Norman explained that the humans had blackened the sky, the result being that the computers could no longer run on solar energy and had to use the humans themselves as "batteries."

"The problem is that humans just don't generate energy," he said. "It comes from somewhere. Plants. Animals (who also get their energy from plants). And where do plants get their energy? The sun. Oh wait, didn't we just say that the sun couldn't be used as an energy source anymore? It gets an F in thermodynamics, but it's still fun to watch."

What about Leo Biederman, the student in Deep Impact who identified the comet during class? While it's true that amateur astronomers have discovered celestial bodies, they usually do it with high-powered telescopes that can detect objects that are much dimmer and farther away.

"That comet, if it was that bright as indicated in the telescope, would have been seen a long, long, long time before he ever saw it," Barrick said. "It just demonstrated that somebody, a technical adviser, didn't pay a lot of attention."

And Alcor-Mizar, the double star Biederman saw near the comet, was not depicted accurately in the movie, either.
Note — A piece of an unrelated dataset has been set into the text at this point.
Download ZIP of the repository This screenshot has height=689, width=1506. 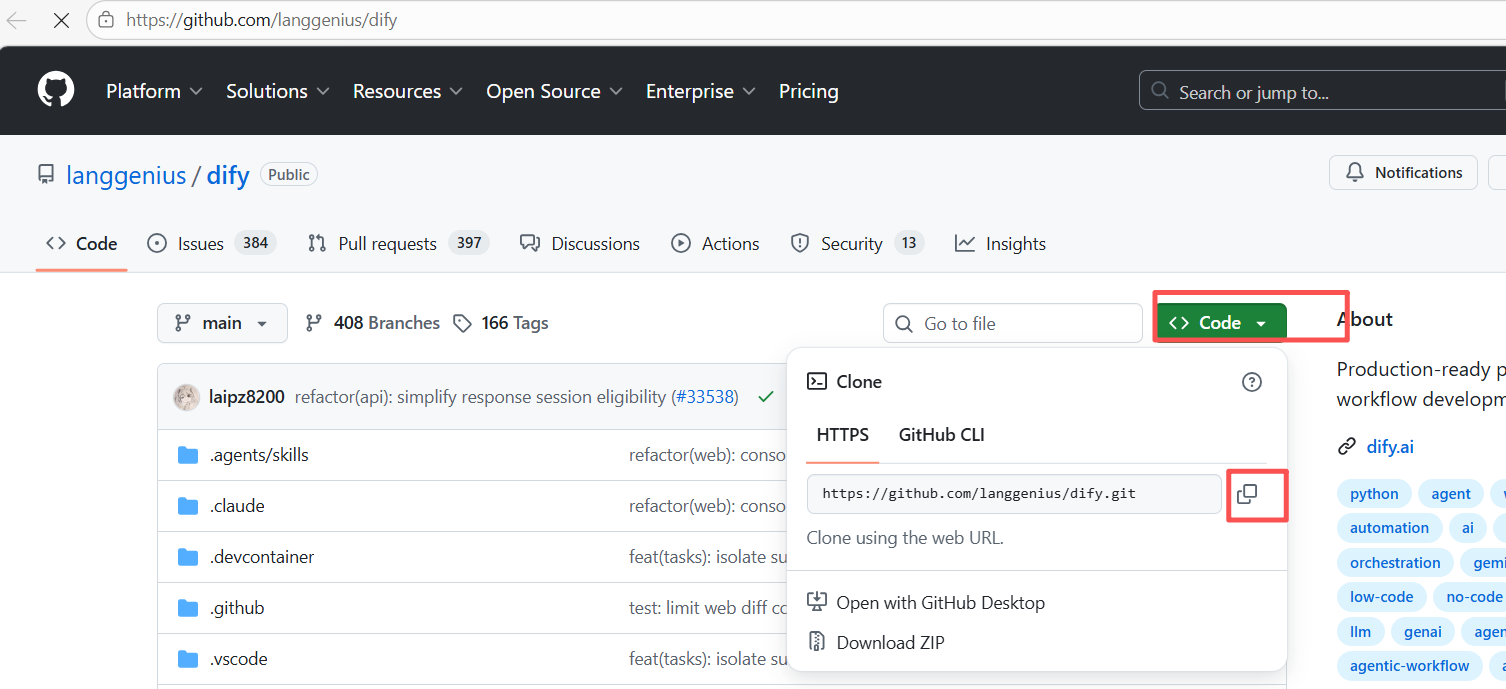coord(890,643)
"No amateur or even anybody that's familiar with the Big Dipper would see Alcor-Mizar in a telescope as that dim or that far apart," Barrick said. "They're called the eyesight star because if you have 20/20 vision with the naked eye, you can see two stars. I know that's a little quirk, but that was right at the beginning, and it wasn't very good astronomy."
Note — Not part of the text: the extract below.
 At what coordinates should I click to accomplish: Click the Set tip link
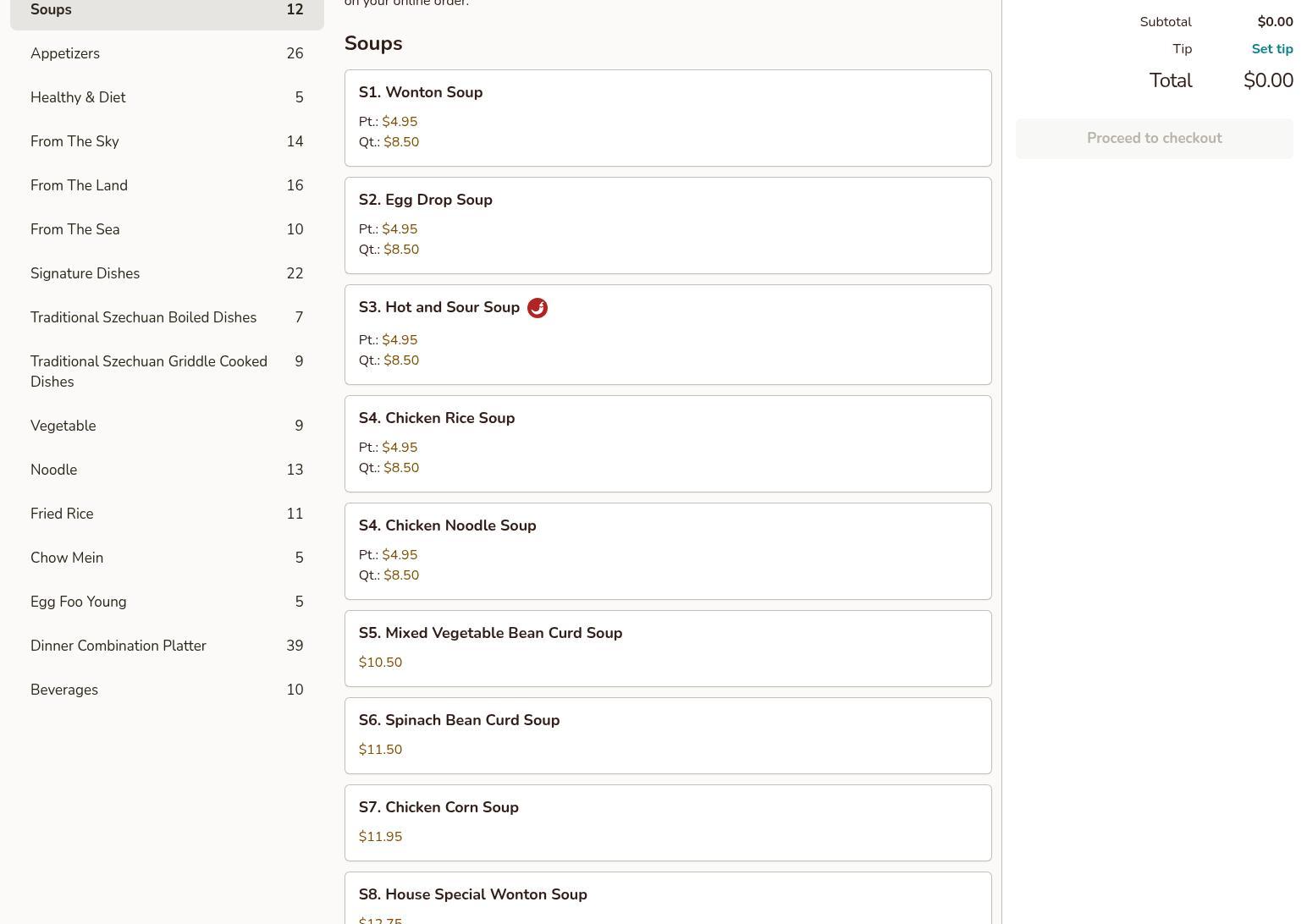[1271, 49]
Emmons said that while Hollywood errors have contributed to some misconceptions about science, students have gotten savvier in recent years because of better training in schools. He gave the example of students entering his introductory level physics course, Seven Ideas that Shook the Universe.

"Ten or 15 years ago, people were surprised when we taught them that with falling objects (in a vacuum), a heavy object and a light object would hit the ground at the same time," he said. "Now I think just about everybody knows that."

Barrick, who also teaches Seven Ideas, said the flip side to the misinformation in movies is that discussing them in class generates a lot of interest in students.

Tiffany Gross, a freshman fashion merchandising major, said her perspective of science fiction movies has changed because of the Hollywood errors Barrick has mentioned in class.

"A lot of the movies he talks about are movies that I'd seen previews on TV for and thought, 'That's not something I really want to see right now,'" she said. "Now it's like, 'Maybe you can see that!' I'm curious, though. I want to see what he's talking about. I'll probably look a little bit closer at different, little things like positioning of planets and stars."

Plait said he loves science fiction despite its inaccuracies, noting that watching bad sci-fi movies and television as a child fed his own love for science. But he cautioned against believing Hollywood's answers to nature's enigmas.

"I am not too concerned about aspects of space travel so much, but people remember what they see and wonder why we don't blow up an asteroid if it threatens us," he said, explaining that we don't have the technology to do so yet. "They also believe in ghosts, astrology and UFOs. An ignorance of science is very, very dangerous."